Now think that between the regex rules and the LLM we can include more “tiers of intelligence” such as one-shot learning classifiers, simpler ML models, pre-trained embedding models etc.
Another example could be the handling of a customer query that may have been received through a customer support chat. An approach following the “AI Waterfall” philosophy would look like this:
The AI Waterfall approach is also extended to the choice between LLMs themselves. If we have a task that needs some reasoning but not the most advanced kind of it, we first try to pass it through the simplest (and cheapest) LLM, say GPT-3.5 before forwarding it to the more advance (and expensive) GPT-4.
Build incrementally
A good practice is to measure the actual LLM cost (in $ terms) or usage (in time, cases or tokens terms) before optimizing it using the AI waterfall strategy. Then, we can start with the highest-volume, most expensive use cases, implement 1st tier solutions (RegEx, custom rules, access to databases etc.) and measure the reduction in LLM costs. Moving on, we can increase more tiers of increasingly complex and costly solutions and keep track of the cost reduction. In this way we can incrementally develop robust solutions.
The final step is the continuous monitoring of the system.
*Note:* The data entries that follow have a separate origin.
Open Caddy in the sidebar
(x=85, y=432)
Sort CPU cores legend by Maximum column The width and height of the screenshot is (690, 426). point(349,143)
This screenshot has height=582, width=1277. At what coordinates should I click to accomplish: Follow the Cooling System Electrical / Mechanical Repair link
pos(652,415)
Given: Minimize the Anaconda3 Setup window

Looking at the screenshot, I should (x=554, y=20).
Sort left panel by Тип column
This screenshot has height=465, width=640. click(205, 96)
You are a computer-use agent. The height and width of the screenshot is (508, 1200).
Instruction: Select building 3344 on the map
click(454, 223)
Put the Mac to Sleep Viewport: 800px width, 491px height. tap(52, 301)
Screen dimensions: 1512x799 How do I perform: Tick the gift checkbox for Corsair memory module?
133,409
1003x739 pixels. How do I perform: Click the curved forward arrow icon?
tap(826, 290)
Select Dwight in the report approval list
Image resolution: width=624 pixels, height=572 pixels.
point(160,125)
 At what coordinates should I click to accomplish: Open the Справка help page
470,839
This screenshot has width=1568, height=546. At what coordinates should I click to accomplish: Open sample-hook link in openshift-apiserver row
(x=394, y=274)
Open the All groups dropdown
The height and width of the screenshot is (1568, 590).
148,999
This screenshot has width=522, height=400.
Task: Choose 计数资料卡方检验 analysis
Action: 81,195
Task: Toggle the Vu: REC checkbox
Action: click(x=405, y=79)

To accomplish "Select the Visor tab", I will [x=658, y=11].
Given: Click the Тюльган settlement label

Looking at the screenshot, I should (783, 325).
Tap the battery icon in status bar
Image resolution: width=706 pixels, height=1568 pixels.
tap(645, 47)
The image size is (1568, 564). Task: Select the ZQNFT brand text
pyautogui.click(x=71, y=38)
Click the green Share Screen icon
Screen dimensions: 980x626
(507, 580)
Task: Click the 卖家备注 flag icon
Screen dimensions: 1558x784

In this way we can gain insights into which cases escalate frequently to the more expensive models and try to fine-tune the cheapest methods (include new rules, further enhance databases etc.)
Pitfalls to avoid
After working for many months with this architecture, here are some pitfalls that you should avoid.
- Avoid over-engineering early tiers: This practically means that you should not spent weeks in creating extremely complex RegEx rules, or creating very large databases to account for almost every case.
- Never ignore edge cases: Edge cases always exist and need to be handled. In the majority of cases, they will be better handled by an expensive LLM, so do not omit it because it seems costly.
- Avoid using static confidence thresholds: Thresholds always need to be dynamically adjusted based on the needs of each project.
- Avoid premature optimization: Always start with high-impact, high-volume use cases and then move to more rare cases.
Conclusion
The AI Waterfall is a philosophy ensuring that advanced AI is used in an intelligent and cost-effective way. It is a framework helping solution architects and software engineers only pay for advanced AI services when they truly needed. It is a point in time that we have to go back to fundamentals and recall that effective engineering is not about having access to the most powerful tools, but it is about building systems that know when to use them. Because at the end of the day, the best AI solution is often the simplest one that works.